Belastingplichtigen te goeder trouw zullen hun aangifte kunnen verbeteren zonder dat daar sancties, boetes of interesten tegenover staan. Wat men hier concreet bedoelt, is niet heel duidelijk. Een vergetelheid kan vandaag doorgaans ook nog wel spontaan worden rechtgezet zonder dat er noodzakelijkerwijze een belastingverhoging wordt opgelegd. Wel durft dit al eens verschillen van controledienst tot controledienst.
De regering zal onderzoeken hoe de problematiek inzake de kennisgeving van fraude- elementen verbeterd kan worden (zie de uitgebreide rechtspraak die er de laatste jaren is verschenen omtrent de toepassing van artikel 333 WIB92).
Het systeem van dwangsommen dat nog maar recent werd ingevoerd en van toepassing is wanneer een belastingplichtige met opzet een fiscale visitatie hindert zal worden vervangen door de toepassing van een minimale belastbare winst zoals voorzien in artikel 342, §1 WIB92.
Ook dit is opvallend. Deze wetgeving wordt nu stilaan met mondjesmaat toegepast en wordt nu terug afgevoerd. Het valt ook af te wachten wat die minimale belastbare winst dan zal zijn: gaat men de bestaande bedragen hanteren?
Tot slot zal de regering een Commissie oprichten die belast wordt met het herschrijven en vereenvoudigen van het Wetboek van de Inkomstenbelastingen (met behoud van de huidige rechten), om de huidige regels eenvoudiger en transparanter te maken.
Te bekijken welke (onvermijdelijke) inhoudelijke wijzigingen zullen doorgevoerd worden.
Rechtszekerheid
De regering wenst de rechtszekerheid te verhogen voor belastingplichtigen door te streven naar een snelle publicatie van circulaires en aanpassing van de administratieve commentaar bij de bekendmaking van nieuwe wetgeving. De regering neemt zich bovendien voor om geen retroactieve fiscale regels in te voeren. De regering zal ook stappen zetten naar meer thematische fiscale wetgeving, wat de rechtszekerheid en duidelijkheid moet vergroten en waken over de strikte toepassing van de fiscale wetgeving.

- _GESTELDE OPDRACHT_: Zet de leestekst over de fiscale plannen van de regering voort, te beginnen na de laatste zin.

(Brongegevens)
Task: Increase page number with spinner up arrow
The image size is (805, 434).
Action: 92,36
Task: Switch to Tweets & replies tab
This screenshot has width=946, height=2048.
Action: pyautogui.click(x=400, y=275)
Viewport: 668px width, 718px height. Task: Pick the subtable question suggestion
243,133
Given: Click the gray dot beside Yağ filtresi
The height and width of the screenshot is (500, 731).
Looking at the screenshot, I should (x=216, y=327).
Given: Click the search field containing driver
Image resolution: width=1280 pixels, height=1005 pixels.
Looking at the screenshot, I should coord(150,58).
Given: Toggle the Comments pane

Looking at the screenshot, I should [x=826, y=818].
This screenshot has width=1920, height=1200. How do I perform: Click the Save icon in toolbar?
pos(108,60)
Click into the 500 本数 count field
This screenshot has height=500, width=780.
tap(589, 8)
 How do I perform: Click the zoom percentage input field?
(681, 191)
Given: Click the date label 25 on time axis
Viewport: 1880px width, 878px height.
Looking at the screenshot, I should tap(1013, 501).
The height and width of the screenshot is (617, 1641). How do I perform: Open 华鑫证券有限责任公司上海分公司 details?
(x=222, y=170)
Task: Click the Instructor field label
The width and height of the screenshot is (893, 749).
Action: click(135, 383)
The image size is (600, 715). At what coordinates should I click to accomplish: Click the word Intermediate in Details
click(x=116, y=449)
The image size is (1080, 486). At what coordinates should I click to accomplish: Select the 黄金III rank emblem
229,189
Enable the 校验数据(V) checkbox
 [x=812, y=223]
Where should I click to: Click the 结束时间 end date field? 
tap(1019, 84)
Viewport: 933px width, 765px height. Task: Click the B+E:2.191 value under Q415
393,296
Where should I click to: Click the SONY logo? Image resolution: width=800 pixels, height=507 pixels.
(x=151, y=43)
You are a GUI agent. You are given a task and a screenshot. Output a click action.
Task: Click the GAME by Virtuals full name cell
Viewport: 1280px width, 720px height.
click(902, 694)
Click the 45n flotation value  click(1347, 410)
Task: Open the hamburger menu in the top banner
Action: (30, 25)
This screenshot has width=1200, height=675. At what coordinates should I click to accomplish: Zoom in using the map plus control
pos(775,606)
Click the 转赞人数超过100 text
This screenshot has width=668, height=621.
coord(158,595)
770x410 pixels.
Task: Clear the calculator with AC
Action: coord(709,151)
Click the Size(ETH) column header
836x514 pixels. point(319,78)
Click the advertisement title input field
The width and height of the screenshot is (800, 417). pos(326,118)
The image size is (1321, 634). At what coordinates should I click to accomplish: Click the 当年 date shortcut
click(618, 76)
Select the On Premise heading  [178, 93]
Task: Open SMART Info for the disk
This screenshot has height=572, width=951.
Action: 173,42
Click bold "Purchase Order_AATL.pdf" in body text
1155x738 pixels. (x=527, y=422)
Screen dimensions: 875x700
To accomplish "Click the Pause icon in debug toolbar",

- _RESULTAAT OPDRACHT_:
Te bekijken hoe dit in de praktijk effectief zal worden vertaald.
Een charter van de belastingplichtige zal worden ingevoerd en zal als doelstelling hebben om de relatie tussen de belastingplichtige en de fiscale administratie te herstellen. Dit handvest zal onder andere voorzien in een zo sterk mogelijke harmonisatie van de fiscale termijnen, het recht op direct en persoonlijke contract tussen belastingplichtige en de fiscale administratie, het recht op een fout wanneer de belastingplichtige te goeder trouw is, het recht op privacy en de onschendbaarheid van de woning zonder specifieke rechtvaardiging of aanleiding en een beperking van de duur van de controles. De regering garandeert een snelle en efficiënte procedure dat de klachten met betrekking tot ernstige interne disfuncties kan behandelen en de regering zal er tevens voor zorgen dat de fiscale ambtenaar die het bezwaar behandelt niet dezelfde is als degene die de controle heeft uitgevoerd.
Aangezien de samenwerking tussen de fiscale administratie en de parketten leidde tot wantoestanden, werd reeds bij de wet van 4 augustus 1986 het charter van de belastingplichtige ingevoerd. Dit charter zorgde er onder andere voor dat ambtenaren van de fiscale administratie niet meer mochten deelnemen aan een strafonderzoek, behalve als getuige, en dit op straffe van nietigheid. Het charter werd de laatste jaren al uitgehold, getuige het invoeren van de zogenaamde MOTEM’s. Deze MOTEM’s bestaan uit onderzoekers van de federale gerechtelijke politie en ambtenaren (voornamelijk werkzaam bij de BBI) van de fiscale administratie.
Het valt af te wachten of dit charter 2.0. de relatie tussen de belastingplichtige en de fiscale administratie effectief zal kunnen herstellen. Zal er tevens sprake zijn van een formele en interne klachtenprocedure voor de belastingplichtige indien deze betrokken wordt bij ernstige interne disfuncties? Dit punt is niet helemaal duidelijk en inhoudelijk ook relatief vaag op dit ogenblik.
Ook de fiscale regularisatie komt terug (EBA quinque?)
Ten slotte blijkt ook de fiscale regularisatie terug te komen: “In overleg met de gewesten wordt een nieuwe strengere permanente (para)fiscale regularisatie uitgewerkt met een verhoging van de tarieven naar 30% voor wat betreft niet-verjaard kapitaal en 45% voor verjaard kapitaal, behalve voor belastingplichtigen die goede trouw kunnen aantonen.”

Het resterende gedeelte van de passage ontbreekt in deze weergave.